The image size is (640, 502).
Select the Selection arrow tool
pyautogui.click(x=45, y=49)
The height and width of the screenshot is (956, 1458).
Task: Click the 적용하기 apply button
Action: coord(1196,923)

### Short exercise
Print the lines above again word for word, with no changes.

### The response
The image size is (640, 502).
Select the Selection arrow tool
pyautogui.click(x=45, y=49)
The height and width of the screenshot is (956, 1458).
Task: Click the 적용하기 apply button
Action: coord(1196,923)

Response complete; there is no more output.